◆ Listed records
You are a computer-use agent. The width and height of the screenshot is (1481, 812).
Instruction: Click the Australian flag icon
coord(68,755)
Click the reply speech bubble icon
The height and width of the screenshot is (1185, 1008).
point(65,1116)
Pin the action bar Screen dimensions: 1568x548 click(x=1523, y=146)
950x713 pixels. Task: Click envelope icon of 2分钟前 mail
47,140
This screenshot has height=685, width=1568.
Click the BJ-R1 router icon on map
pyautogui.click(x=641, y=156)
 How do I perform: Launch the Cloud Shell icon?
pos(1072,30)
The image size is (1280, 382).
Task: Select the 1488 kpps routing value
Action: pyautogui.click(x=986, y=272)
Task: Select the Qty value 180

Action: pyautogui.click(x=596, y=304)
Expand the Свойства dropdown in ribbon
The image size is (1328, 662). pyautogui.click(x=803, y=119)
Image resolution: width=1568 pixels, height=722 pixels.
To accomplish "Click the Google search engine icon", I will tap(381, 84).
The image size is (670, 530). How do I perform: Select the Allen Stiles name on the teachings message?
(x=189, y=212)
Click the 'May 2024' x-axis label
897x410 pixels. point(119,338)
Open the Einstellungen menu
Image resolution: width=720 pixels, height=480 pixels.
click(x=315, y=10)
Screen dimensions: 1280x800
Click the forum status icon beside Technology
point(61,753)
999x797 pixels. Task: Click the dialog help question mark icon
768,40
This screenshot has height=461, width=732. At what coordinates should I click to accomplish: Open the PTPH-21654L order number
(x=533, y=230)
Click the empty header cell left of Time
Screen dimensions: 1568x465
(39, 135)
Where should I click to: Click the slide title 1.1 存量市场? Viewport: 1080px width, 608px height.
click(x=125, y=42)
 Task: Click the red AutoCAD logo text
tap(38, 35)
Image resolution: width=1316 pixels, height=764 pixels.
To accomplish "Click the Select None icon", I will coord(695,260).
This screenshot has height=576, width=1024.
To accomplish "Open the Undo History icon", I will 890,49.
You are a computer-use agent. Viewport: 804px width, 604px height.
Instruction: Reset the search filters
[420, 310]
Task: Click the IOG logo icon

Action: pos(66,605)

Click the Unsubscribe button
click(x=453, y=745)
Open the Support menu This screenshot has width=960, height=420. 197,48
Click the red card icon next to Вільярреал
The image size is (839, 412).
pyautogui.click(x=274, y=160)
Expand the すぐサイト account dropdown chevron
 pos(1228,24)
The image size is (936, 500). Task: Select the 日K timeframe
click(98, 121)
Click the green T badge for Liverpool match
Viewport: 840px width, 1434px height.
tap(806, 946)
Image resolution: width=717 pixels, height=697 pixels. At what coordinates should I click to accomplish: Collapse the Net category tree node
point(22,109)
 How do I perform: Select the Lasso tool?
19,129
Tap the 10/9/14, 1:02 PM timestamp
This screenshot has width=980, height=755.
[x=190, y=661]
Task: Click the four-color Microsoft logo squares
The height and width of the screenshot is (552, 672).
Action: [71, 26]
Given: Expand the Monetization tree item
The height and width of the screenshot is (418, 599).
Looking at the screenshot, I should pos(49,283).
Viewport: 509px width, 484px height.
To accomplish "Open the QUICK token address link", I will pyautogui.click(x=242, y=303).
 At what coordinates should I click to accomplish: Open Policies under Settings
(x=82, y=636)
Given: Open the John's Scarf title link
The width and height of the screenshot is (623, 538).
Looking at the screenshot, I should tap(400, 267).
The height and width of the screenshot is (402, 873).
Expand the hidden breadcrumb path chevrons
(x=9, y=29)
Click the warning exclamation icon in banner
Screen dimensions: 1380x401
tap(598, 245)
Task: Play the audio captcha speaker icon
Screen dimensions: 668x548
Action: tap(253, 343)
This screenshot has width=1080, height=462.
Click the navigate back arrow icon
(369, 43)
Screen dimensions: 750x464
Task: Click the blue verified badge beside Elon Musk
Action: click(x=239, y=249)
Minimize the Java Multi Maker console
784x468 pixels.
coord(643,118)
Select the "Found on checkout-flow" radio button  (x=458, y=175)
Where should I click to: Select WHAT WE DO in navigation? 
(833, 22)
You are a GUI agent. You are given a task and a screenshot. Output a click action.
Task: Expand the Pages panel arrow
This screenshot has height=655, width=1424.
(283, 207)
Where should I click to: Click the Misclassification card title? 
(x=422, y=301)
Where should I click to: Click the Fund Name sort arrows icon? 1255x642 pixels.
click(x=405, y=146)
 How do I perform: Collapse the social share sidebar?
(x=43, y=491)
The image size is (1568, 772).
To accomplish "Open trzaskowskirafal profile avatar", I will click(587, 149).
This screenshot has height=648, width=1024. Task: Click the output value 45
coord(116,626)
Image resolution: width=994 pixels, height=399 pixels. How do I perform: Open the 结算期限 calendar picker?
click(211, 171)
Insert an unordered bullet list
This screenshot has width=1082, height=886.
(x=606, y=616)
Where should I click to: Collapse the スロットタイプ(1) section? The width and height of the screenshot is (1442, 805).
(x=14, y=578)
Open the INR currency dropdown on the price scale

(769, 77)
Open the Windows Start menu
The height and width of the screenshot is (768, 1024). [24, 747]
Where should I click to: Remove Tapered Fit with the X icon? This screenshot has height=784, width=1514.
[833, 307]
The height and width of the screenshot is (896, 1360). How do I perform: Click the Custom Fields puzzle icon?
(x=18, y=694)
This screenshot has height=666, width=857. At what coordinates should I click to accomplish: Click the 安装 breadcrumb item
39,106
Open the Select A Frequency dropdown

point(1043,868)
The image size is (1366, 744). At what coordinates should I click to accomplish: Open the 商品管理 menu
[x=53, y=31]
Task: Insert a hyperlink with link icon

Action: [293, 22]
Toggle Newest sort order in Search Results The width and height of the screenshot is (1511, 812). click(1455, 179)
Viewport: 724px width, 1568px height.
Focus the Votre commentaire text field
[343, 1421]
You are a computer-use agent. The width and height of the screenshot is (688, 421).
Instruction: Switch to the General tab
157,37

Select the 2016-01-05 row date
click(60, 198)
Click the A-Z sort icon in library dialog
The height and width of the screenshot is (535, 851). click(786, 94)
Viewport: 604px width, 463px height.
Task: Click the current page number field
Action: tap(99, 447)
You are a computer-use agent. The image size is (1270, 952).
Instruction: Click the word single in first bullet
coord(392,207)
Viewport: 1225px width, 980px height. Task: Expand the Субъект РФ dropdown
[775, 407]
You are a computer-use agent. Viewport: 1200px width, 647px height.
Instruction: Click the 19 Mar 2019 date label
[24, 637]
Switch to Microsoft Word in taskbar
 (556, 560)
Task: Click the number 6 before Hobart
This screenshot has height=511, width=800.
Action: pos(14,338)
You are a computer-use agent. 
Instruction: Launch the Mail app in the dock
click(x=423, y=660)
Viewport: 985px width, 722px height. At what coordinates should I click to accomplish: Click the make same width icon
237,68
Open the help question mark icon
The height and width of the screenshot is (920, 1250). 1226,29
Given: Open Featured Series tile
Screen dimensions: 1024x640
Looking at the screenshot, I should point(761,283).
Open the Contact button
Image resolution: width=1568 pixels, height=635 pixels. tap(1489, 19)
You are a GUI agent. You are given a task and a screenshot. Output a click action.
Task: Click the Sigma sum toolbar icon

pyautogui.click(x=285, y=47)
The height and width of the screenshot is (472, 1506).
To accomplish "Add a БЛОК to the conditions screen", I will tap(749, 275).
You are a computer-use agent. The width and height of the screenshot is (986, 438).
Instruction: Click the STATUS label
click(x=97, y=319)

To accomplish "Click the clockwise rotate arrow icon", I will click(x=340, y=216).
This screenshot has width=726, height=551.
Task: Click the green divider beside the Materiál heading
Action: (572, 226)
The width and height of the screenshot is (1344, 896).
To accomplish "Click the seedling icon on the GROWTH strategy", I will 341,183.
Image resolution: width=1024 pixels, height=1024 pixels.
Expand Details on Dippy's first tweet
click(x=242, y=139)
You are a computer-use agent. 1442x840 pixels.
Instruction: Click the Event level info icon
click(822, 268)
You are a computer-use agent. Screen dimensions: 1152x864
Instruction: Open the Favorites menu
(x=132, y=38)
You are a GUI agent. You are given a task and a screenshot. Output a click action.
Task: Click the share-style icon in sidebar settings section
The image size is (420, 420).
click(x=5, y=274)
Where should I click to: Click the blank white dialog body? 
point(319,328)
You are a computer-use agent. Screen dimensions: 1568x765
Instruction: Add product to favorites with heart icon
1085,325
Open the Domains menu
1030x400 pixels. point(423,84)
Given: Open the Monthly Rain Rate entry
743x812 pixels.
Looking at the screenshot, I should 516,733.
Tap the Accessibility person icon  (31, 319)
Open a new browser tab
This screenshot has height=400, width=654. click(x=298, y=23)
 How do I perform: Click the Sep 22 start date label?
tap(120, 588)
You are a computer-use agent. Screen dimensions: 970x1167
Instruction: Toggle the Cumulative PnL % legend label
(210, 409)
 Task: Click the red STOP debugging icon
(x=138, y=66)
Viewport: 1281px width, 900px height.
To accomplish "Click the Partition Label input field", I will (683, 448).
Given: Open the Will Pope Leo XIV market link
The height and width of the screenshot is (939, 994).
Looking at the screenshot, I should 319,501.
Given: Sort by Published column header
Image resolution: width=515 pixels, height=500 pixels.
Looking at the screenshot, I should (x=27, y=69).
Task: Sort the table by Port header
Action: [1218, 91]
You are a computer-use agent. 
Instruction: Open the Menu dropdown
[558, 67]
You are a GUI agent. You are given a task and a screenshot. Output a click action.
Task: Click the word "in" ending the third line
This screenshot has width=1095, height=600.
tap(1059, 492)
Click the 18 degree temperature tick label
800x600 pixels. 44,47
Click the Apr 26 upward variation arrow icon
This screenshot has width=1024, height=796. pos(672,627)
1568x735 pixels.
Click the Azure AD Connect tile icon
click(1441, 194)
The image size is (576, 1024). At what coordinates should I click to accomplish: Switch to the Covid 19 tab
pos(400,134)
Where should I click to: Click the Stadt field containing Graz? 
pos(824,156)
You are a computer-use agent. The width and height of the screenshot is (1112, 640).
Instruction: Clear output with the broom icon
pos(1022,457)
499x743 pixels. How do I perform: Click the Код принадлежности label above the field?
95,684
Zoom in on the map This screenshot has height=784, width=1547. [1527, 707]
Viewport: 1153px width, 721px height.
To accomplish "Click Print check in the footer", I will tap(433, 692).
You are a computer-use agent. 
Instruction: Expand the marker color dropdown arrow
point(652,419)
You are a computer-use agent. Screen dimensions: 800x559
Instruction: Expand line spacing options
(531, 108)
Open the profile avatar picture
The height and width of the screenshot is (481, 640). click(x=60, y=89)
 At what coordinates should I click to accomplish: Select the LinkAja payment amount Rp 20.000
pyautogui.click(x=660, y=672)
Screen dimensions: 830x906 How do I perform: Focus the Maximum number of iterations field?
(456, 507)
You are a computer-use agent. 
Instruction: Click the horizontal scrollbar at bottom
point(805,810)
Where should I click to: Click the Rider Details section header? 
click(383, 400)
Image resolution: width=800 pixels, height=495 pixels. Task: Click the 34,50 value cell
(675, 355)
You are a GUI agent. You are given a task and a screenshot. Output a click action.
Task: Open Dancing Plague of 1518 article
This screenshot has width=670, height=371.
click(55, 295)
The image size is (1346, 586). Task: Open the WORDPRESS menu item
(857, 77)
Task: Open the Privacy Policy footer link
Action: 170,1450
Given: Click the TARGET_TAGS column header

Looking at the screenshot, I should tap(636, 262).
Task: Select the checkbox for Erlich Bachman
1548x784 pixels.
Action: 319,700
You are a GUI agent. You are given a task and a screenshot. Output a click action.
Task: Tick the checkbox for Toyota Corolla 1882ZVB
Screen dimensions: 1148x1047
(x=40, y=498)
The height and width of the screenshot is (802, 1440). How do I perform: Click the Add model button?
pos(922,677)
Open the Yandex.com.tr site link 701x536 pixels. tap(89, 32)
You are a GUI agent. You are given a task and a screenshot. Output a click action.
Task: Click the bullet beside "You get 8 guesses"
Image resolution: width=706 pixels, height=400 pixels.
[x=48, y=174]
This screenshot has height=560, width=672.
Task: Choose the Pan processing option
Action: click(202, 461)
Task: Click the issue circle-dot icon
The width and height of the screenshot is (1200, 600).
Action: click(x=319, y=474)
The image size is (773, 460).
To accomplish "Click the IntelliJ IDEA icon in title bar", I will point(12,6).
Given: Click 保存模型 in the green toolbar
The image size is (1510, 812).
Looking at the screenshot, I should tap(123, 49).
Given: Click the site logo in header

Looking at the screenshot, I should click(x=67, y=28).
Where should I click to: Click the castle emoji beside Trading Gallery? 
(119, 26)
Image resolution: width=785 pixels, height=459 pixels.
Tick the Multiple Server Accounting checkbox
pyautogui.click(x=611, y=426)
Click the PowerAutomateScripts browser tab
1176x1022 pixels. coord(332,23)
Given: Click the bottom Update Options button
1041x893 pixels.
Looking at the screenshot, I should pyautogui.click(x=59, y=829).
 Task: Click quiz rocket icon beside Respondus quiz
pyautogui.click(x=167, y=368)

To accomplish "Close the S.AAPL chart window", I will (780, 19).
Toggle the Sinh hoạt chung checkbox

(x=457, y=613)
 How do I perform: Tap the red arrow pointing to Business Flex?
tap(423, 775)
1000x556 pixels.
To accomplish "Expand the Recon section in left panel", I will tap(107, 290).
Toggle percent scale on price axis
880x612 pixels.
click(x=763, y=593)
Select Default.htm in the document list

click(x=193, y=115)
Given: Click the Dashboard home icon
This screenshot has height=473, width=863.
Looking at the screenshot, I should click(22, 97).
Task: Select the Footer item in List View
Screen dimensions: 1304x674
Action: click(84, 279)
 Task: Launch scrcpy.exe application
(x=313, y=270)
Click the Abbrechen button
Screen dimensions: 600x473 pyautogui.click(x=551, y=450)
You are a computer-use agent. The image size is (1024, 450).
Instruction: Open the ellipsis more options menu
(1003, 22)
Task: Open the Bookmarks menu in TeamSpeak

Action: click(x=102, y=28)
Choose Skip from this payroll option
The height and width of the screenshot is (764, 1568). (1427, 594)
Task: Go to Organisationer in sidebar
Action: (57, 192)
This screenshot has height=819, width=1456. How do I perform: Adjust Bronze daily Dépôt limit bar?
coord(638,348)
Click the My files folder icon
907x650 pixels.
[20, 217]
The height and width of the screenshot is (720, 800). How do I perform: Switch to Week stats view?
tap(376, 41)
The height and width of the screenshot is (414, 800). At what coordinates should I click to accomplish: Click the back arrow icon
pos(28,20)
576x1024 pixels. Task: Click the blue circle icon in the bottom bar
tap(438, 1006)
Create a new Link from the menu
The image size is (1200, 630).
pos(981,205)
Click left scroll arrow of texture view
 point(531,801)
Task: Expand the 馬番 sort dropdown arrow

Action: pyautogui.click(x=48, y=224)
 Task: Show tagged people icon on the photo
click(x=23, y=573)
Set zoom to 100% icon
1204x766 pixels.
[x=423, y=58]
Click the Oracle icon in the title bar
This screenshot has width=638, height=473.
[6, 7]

◆ Brief
Since only a number is wanted, please say how many lines in the data include the word "panel".

◆ Exercise solution
2